What I Learned from Nearly Two Years of Alcohol Abstinence

It’s been a long time since I had a drink. A really long time. The last time I drank was December, 2016.

I didn’t intend to stop after this glass of wine, consumed at a dinner party alongside home-cooked Indian food. But then I noticed that a couple of months went by without my having another drink, and I decided to give some longer-term abstinence a go.

It’s now been almost two years, and this time has been illuminating. Not a stranger to our alcohol-promoting culture – I work in addictions – I became even more aware of how ever-present alcohol is and how challenging it is for folks to get and stay sober.

Here’s what I’ve learned:

1) Alcohol is everywhere. From wine samples routinely offered at grocery stores to vodka on the shelves at CVS to mimosas at a kid’s birthday party (don’t even get me started on how I accidentally served my kid one thinking it was orange juice!), it seems that alcohol is everywhere you go.

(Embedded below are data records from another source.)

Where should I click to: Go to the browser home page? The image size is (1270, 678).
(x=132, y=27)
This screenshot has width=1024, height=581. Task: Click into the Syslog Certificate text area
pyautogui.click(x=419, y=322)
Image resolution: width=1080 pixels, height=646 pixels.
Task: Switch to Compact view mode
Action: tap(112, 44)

2) People tend to have trouble socializing without drinking. Whether it’s dinner or brunch, networking or kids’ parties (see above), almost every social event I can think of has a side of alcohol. In planning a charity event to raise money for eating disorder treatment (note that eating disorders and substance use disorders commonly co-occur), I asked the committee if we could have just a signature drink or forego alcohol completely, but no one else was on board.

3) Still, others have respected my decision not to drink. This might be because of my age or peer group (I’m beyond the going-out-at-night stage in life), but when I declined wine at dinner or gatherings, I didn’t get much push-back. I realize social pressure around abstinence might be more intense for those who are younger and/or in different social circles.

4) Abstinence got easier over time. At first, I actively decided not to drink, but over time, that decision became less conscious and more of an inevitable. Additionally, I wasn’t struggling with cravings/urges, making the decision not to drink that much easier. Those who do struggle with urges have a more significant battle to fight.

5) There’s a reward in accumulating abstinent days. It feels good to work toward a goal and to see the months pass by. That makes it all the more challenging to break the streak and return to drinking. Accumulating sober days, months, and years can be an intervention in and of itself.

Have you ever given up drinking for a period of time? What did you learn or notice?